=== EXTRACTED INFORMATION ===

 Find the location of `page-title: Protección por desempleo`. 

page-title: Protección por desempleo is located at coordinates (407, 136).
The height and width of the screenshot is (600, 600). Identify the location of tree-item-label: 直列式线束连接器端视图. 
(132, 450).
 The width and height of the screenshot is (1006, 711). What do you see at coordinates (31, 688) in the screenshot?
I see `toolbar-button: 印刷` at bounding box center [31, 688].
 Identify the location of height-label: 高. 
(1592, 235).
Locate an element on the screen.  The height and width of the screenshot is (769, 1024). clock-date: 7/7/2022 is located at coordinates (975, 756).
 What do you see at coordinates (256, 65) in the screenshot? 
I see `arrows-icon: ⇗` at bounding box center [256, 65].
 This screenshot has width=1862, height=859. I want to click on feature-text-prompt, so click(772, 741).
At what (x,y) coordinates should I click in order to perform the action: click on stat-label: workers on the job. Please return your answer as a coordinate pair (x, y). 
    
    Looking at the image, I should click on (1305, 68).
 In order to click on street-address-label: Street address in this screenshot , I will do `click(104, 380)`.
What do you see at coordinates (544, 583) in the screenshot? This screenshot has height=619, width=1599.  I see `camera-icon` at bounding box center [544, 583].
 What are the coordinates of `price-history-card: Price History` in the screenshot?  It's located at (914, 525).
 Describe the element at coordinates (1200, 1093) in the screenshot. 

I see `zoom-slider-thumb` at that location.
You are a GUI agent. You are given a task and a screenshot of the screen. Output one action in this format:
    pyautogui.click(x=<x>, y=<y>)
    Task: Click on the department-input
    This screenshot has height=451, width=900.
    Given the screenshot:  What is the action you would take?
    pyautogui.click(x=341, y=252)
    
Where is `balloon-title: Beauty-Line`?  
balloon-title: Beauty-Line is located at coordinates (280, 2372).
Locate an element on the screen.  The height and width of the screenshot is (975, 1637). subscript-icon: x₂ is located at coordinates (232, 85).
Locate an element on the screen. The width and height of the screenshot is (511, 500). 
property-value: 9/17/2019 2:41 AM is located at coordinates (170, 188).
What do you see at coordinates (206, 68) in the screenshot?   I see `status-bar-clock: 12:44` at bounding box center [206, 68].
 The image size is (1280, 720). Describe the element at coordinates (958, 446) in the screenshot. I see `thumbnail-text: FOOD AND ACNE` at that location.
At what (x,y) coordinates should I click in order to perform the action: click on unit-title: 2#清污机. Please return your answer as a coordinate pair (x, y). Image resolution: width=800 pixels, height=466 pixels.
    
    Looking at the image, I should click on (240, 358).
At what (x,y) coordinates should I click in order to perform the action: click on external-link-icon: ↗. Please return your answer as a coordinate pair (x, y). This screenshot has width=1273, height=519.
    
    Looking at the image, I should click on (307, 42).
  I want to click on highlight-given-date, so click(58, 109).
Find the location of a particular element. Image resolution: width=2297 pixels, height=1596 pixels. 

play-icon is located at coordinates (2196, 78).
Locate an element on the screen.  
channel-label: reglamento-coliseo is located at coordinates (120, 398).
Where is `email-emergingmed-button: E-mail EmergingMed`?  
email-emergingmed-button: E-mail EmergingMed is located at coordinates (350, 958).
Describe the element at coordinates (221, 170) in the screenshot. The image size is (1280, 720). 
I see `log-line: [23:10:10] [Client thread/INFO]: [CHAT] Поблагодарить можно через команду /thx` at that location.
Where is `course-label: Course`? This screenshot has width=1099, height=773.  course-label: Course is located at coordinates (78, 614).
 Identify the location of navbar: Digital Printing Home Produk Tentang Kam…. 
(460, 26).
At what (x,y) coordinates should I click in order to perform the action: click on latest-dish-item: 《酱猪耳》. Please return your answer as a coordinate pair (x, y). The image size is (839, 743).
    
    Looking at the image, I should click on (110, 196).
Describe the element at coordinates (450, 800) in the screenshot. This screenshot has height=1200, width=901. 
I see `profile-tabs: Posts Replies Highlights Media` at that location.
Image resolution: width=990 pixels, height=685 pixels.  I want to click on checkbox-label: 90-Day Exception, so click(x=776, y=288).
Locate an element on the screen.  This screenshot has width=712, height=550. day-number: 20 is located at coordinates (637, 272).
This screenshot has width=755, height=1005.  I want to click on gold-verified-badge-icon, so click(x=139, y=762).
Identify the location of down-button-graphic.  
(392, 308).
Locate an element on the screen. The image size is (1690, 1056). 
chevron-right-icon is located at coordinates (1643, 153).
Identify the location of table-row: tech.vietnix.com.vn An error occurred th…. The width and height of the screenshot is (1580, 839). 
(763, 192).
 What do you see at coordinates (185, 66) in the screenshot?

===

ACTIVITY —
Lay out every line of the records above as a JSON list of strings, one string per line, leaving out blank lines.

SOLUTION TO THE EXERCISE —
[
  " Find the location of `page-title: Protección por desempleo`. ",
  "page-title: Protección por desempleo is located at coordinates (407, 136).",
  "The height and width of the screenshot is (600, 600). Identify the location of tree-item-label: 直列式线束连接器端视图. ",
  "(132, 450).",
  " The width and height of the screenshot is (1006, 711). What do you see at coordinates (31, 688) in the screenshot?",
  "I see `toolbar-button: 印刷` at bounding box center [31, 688].",
  " Identify the location of height-label: 高. ",
  "(1592, 235).",
  "Locate an element on the screen.  The height and width of the screenshot is (769, 1024). clock-date: 7/7/2022 is located at coordinates (975, 756).",
  " What do you see at coordinates (256, 65) in the screenshot? ",
  "I see `arrows-icon: ⇗` at bounding box center [256, 65].",
  " This screenshot has width=1862, height=859. I want to click on feature-text-prompt, so click(772, 741).",
  "At what (x,y) coordinates should I click in order to perform the action: click on stat-label: workers on the job. Please return your answer as a coordinate pair (x, y). ",
  "    Looking at the image, I should click on (1305, 68).",
  " In order to click on street-address-label: Street address in this screenshot , I will do `click(104, 380)`.",
  "What do you see at coordinates (544, 583) in the screenshot? This screenshot has height=619, width=1599.  I see `camera-icon` at bounding box center [544, 583].",
  " What are the coordinates of `price-history-card: Price History` in the screenshot?  It's located at (914, 525).",
  " Describe the element at coordinates (1200, 1093) in the screenshot. ",
  "I see `zoom-slider-thumb` at that location.",
  "You are a GUI agent. You are given a task and a screenshot of the screen. Output one action in this format:",
  "    pyautogui.click(x=<x>, y=<y>)",
  "    Task: Click on the department-input",
  "    This screenshot has height=451, width=900.",
  "    Given the screenshot:  What is the action you would take?",
  "    pyautogui.click(x=341, y=252)",
  "Where is `balloon-title: Beauty-Line`?  ",
  "balloon-title: Beauty-Line is located at coordinates (280, 2372).",
  "Locate an element on the screen.  The height and width of the screenshot is (975, 1637). subscript-icon: x₂ is located at coordinates (232, 85).",
  "Locate an element on the screen. The width and height of the screenshot is (511, 500). ",
  "property-value: 9/17/2019 2:41 AM is located at coordinates (170, 188).",
  "What do you see at coordinates (206, 68) in the screenshot?   I see `status-bar-clock: 12:44` at bounding box center [206, 68].",
  " The image size is (1280, 720). Describe the element at coordinates (958, 446) in the screenshot. I see `thumbnail-text: FOOD AND ACNE` at that location.",
  "At what (x,y) coordinates should I click in order to perform the action: click on unit-title: 2#清污机. Please return your answer as a coordinate pair (x, y). Image resolution: width=800 pixels, height=466 pixels.",
  "    Looking at the image, I should click on (240, 358).",
  "At what (x,y) coordinates should I click in order to perform the action: click on external-link-icon: ↗. Please return your answer as a coordinate pair (x, y). This screenshot has width=1273, height=519.",
  "    Looking at the image, I should click on (307, 42).",
  "  I want to click on highlight-given-date, so click(58, 109).",
  "Find the location of a particular element. Image resolution: width=2297 pixels, height=1596 pixels. ",
  "play-icon is located at coordinates (2196, 78).",
  "Locate an element on the screen.  ",
  "channel-label: reglamento-coliseo is located at coordinates (120, 398).",
  "Where is `email-emergingmed-button: E-mail EmergingMed`?  ",
  "email-emergingmed-button: E-mail EmergingMed is located at coordinates (350, 958).",
  "Describe the element at coordinates (221, 170) in the screenshot. The image size is (1280, 720). ",
  "I see `log-line: [23:10:10] [Client thread/INFO]: [CHAT] Поблагодарить можно через команду /thx` at that location.",
  "Where is `course-label: Course`? This screenshot has width=1099, height=773.  course-label: Course is located at coordinates (78, 614).",
  " Identify the location of navbar: Digital Printing Home Produk Tentang Kam…. ",
  "(460, 26).",
  "At what (x,y) coordinates should I click in order to perform the action: click on latest-dish-item: 《酱猪耳》. Please return your answer as a coordinate pair (x, y). The image size is (839, 743).",
  "    Looking at the image, I should click on (110, 196).",
  "Describe the element at coordinates (450, 800) in the screenshot. This screenshot has height=1200, width=901. ",
  "I see `profile-tabs: Posts Replies Highlights Media` at that location.",
  "Image resolution: width=990 pixels, height=685 pixels.  I want to click on checkbox-label: 90-Day Exception, so click(x=776, y=288).",
  "Locate an element on the screen.  This screenshot has width=712, height=550. day-number: 20 is located at coordinates (637, 272).",
  "This screenshot has width=755, height=1005.  I want to click on gold-verified-badge-icon, so click(x=139, y=762).",
  "Identify the location of down-button-graphic.  ",
  "(392, 308).",
  "Locate an element on the screen. The image size is (1690, 1056). ",
  "chevron-right-icon is located at coordinates (1643, 153).",
  "Identify the location of table-row: tech.vietnix.com.vn An error occurred th…. The width and height of the screenshot is (1580, 839). ",
  "(763, 192).",
  " What do you see at coordinates (185, 66) in the screenshot?"
]